**MATERIAL FOR THIS TASK:**
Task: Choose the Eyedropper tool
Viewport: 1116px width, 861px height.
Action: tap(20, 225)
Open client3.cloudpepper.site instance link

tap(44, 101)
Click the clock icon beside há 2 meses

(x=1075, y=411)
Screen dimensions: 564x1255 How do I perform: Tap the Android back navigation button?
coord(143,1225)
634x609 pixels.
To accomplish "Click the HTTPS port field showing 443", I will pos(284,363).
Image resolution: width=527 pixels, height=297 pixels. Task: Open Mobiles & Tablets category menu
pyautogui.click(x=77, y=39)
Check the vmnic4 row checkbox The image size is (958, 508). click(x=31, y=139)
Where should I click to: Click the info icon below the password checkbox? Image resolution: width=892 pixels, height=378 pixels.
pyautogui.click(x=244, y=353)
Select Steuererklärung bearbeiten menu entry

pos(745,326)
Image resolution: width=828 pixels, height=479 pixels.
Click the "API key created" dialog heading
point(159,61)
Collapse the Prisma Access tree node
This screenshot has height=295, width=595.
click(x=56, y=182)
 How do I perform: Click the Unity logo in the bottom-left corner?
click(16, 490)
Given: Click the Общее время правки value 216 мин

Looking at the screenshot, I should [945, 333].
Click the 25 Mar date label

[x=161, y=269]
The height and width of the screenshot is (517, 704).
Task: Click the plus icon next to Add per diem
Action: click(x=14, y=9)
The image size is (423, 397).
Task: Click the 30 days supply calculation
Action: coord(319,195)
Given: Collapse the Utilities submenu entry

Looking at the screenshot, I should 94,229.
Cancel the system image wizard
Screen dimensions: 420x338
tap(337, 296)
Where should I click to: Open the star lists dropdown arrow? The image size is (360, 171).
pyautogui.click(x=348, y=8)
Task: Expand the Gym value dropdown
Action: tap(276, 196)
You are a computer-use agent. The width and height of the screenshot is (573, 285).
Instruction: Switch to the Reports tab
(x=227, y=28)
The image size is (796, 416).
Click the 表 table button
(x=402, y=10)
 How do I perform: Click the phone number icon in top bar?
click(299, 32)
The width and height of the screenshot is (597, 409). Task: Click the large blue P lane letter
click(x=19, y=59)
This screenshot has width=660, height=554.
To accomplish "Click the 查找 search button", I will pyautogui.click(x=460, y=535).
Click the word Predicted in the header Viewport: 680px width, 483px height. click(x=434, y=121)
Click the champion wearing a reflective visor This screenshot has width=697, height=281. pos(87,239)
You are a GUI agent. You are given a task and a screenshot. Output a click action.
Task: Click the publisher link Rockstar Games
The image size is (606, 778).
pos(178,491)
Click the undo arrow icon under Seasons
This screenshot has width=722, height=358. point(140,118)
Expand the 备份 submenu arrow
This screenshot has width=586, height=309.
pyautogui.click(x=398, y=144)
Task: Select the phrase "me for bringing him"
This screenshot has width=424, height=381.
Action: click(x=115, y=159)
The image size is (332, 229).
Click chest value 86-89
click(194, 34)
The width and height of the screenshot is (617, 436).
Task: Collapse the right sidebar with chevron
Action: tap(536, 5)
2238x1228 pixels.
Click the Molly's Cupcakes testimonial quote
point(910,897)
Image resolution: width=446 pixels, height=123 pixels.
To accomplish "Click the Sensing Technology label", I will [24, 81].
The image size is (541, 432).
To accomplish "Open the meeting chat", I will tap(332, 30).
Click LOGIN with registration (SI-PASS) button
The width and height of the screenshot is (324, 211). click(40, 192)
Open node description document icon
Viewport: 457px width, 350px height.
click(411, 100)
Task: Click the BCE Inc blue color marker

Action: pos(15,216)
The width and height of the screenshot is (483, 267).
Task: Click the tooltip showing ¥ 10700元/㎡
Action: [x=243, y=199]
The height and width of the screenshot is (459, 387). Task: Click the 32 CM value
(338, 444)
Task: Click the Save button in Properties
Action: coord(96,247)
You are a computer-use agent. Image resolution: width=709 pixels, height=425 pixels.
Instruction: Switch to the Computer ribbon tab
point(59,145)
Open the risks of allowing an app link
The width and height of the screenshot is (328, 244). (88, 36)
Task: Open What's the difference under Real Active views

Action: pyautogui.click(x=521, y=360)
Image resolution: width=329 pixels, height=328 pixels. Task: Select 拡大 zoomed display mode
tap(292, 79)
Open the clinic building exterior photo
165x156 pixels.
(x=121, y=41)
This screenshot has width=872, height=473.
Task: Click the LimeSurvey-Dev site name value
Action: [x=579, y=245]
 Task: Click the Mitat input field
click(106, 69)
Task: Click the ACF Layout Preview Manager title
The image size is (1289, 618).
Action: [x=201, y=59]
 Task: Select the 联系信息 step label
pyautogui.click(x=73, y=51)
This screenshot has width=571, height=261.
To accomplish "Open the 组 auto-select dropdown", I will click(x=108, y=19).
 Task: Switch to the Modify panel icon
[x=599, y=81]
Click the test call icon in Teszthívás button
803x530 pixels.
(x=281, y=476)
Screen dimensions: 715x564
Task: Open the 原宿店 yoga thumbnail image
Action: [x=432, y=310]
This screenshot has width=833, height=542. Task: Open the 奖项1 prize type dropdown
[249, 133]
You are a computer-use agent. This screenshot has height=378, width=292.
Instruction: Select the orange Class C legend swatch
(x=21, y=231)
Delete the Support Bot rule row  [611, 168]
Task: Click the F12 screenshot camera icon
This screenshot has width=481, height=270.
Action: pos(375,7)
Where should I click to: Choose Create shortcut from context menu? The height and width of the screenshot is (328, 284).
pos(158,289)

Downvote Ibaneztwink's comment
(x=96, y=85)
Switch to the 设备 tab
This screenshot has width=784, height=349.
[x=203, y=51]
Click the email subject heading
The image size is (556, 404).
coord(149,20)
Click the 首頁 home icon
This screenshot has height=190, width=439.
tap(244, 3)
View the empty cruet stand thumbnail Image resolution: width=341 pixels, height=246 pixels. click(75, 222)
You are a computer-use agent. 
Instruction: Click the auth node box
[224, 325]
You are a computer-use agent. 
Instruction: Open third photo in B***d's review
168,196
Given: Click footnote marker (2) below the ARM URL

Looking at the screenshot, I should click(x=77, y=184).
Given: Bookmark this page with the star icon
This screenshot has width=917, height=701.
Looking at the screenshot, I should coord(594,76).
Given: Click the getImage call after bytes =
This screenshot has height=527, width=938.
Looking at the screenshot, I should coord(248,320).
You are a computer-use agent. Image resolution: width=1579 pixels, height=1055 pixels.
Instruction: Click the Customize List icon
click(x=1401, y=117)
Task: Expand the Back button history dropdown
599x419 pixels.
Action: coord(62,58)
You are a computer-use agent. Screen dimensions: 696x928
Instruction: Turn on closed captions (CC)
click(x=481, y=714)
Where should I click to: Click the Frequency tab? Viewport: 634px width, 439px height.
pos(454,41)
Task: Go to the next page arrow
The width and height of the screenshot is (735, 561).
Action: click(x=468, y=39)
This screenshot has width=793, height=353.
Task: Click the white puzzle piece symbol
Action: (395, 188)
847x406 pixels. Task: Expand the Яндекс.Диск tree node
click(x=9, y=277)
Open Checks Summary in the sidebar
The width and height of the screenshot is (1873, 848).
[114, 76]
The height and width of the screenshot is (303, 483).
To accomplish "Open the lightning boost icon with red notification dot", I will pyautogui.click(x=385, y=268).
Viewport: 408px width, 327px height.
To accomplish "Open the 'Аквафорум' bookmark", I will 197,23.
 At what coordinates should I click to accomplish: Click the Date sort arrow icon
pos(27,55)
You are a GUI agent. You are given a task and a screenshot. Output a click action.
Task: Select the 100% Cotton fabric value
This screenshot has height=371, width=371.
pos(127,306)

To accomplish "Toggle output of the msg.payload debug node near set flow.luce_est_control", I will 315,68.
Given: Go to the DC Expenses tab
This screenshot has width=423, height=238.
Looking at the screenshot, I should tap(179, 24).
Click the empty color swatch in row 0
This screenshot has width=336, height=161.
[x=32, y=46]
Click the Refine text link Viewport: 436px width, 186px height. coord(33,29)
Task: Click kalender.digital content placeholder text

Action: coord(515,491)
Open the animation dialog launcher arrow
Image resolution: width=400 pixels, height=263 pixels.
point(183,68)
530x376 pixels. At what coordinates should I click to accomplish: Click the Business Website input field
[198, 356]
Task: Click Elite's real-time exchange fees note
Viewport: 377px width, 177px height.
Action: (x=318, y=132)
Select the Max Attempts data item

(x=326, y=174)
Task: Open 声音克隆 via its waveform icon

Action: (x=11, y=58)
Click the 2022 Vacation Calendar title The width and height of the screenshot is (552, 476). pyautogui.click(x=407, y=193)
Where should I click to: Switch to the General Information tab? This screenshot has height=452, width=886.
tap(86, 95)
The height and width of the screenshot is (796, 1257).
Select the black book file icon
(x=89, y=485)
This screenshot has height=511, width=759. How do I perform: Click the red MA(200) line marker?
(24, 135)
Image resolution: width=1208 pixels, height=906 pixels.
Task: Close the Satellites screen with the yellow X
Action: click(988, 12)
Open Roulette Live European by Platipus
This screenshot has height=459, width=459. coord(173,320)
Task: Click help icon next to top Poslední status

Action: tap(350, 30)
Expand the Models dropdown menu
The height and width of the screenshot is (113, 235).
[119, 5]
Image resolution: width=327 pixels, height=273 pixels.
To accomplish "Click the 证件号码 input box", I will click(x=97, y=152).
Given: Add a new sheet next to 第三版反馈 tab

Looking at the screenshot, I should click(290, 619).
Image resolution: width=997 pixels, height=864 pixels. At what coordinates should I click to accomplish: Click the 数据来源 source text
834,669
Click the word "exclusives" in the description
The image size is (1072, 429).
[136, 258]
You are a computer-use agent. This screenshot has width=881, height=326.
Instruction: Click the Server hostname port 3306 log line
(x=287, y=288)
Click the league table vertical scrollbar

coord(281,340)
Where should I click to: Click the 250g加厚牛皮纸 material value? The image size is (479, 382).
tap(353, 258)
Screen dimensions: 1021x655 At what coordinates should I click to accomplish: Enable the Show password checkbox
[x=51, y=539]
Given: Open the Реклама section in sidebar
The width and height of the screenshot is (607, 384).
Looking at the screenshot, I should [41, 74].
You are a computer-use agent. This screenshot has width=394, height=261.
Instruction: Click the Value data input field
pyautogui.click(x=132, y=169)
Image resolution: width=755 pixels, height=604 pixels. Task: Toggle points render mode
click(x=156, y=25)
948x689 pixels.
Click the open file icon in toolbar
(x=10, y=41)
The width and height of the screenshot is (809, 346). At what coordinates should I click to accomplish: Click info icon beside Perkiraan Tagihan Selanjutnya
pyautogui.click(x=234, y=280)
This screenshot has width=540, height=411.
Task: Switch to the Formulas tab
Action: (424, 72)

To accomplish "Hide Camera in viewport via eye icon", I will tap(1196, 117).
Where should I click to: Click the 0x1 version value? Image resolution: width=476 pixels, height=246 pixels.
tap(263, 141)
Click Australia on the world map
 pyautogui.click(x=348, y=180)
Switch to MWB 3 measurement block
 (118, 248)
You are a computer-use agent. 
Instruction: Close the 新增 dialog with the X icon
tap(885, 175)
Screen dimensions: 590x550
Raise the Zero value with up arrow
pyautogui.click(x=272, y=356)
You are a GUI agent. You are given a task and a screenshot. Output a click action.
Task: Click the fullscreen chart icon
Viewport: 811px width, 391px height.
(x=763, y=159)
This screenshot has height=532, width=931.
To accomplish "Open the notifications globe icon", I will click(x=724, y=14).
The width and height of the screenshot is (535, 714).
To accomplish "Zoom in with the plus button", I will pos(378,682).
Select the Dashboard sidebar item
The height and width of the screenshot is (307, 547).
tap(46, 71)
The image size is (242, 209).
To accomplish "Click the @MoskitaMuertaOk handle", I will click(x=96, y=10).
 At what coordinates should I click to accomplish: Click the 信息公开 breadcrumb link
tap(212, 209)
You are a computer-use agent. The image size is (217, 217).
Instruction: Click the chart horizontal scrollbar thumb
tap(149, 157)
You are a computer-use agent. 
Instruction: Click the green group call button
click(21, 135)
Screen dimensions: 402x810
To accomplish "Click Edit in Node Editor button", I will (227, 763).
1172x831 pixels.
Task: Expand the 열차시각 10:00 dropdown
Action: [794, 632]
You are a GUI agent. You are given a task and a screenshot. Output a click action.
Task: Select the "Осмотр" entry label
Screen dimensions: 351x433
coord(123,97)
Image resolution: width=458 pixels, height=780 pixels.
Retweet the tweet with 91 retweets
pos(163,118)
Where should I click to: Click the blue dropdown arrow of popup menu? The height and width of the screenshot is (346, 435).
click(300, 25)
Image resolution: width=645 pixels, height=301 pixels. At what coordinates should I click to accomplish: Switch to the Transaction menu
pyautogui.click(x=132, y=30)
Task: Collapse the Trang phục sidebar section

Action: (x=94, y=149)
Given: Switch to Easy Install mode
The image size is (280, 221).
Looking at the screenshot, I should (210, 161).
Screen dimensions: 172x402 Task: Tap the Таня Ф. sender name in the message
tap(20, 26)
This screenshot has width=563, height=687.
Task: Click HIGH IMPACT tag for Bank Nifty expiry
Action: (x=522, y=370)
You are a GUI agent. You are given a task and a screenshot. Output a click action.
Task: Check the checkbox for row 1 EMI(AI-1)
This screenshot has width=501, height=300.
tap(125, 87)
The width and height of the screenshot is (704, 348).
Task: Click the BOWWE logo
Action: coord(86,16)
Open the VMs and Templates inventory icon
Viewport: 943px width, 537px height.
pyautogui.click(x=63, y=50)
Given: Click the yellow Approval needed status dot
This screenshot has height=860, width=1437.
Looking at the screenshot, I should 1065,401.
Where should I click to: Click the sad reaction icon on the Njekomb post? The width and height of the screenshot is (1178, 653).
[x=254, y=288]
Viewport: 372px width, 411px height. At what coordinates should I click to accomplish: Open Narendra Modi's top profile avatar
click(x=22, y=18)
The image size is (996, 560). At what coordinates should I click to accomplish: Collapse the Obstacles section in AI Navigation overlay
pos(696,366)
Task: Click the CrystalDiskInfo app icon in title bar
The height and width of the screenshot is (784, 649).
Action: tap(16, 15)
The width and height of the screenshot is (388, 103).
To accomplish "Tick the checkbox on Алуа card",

**WHAT TO DO:** Find the lines above that include the string "description" and copy them.

**SOLUTION TO THIS EXERCISE:**
Open node description document icon
Click the word "exclusives" in the description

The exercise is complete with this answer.